A operação de desmonte da empresa, cujo exemplo mais recente é a venda da refinaria na Bahia, é encoberta pelo noticiário nacional sobre as mudanças na direção da Petrobras promovida pelo governo. Os constantes aumentos de preços nos combustíveis acabaram por provocar a mudança na direção da empresa.
O movimento de solidariedade aos trabalhadores da Petrobras envolve centrais sindicais, federações e sindicatos em todos os estados brasileiros, além de associações e movimento sociais. “A verdadeira ameaça contra a Petrobras é o desmonte que o governo Bolsonaro está fazendo. Com a venda da refinaria, a população sofre ameaça de desabastecimento de derivados de petróleo. O país perde uma ferramenta essencial para o desenvolvimento. Isso sem falar no desemprego que essa venda vai provocar, colocando milhares de famílias ao abandono em plena pandemia”, declarou a presidenta da Contraf-CUT, Juvandia Moreira.
A refinaria Landulpho Alves foi a primeira refinaria nacional, criada em 1950 na cidade de São Francisco do Conde. Com a refinaria, desenvolveu-se na região o primeiro complexo petroquímico do país, o de Camaçari. É um dos maiores complexos industriais integrados do Hemisfério Sul e desempenha papel importante no setor produtivo do estado. A Refinaria Landulpho Alves está sendo vendida por US$ 1,65 bilhão.
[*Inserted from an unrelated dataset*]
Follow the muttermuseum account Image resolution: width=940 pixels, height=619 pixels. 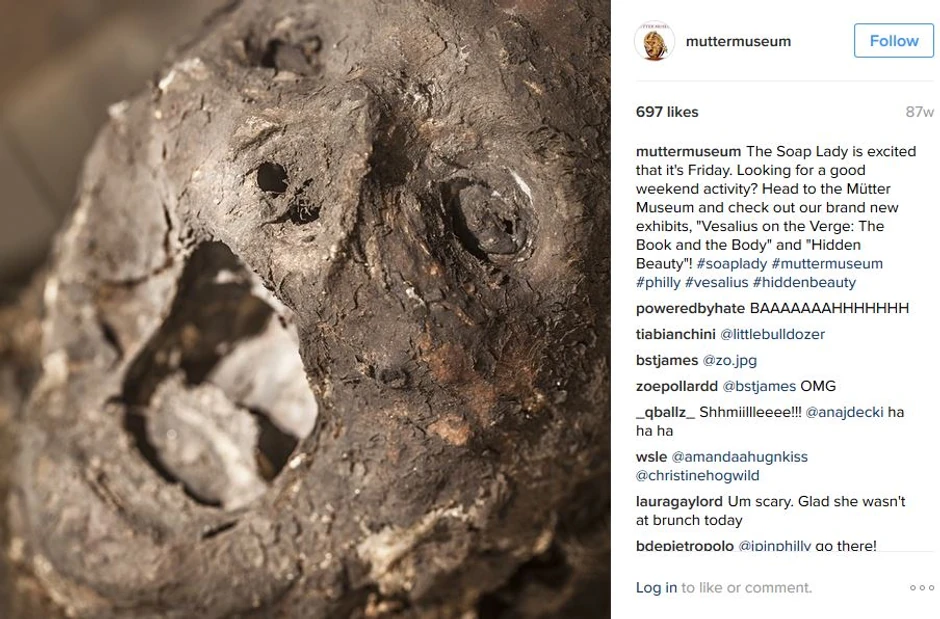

“A direção da Petrobras iniciou um plano de venda de refinarias e terminais. É o desmonte de um patrimônio do povo brasileiro. Caso isso aconteça, corremos o risco de criar monopólios privados, de desabastecimento e do aumento ainda maior dos preços da gasolina, diesel e gás de cozinha”, alertou a presidenta da Contraf-CUT.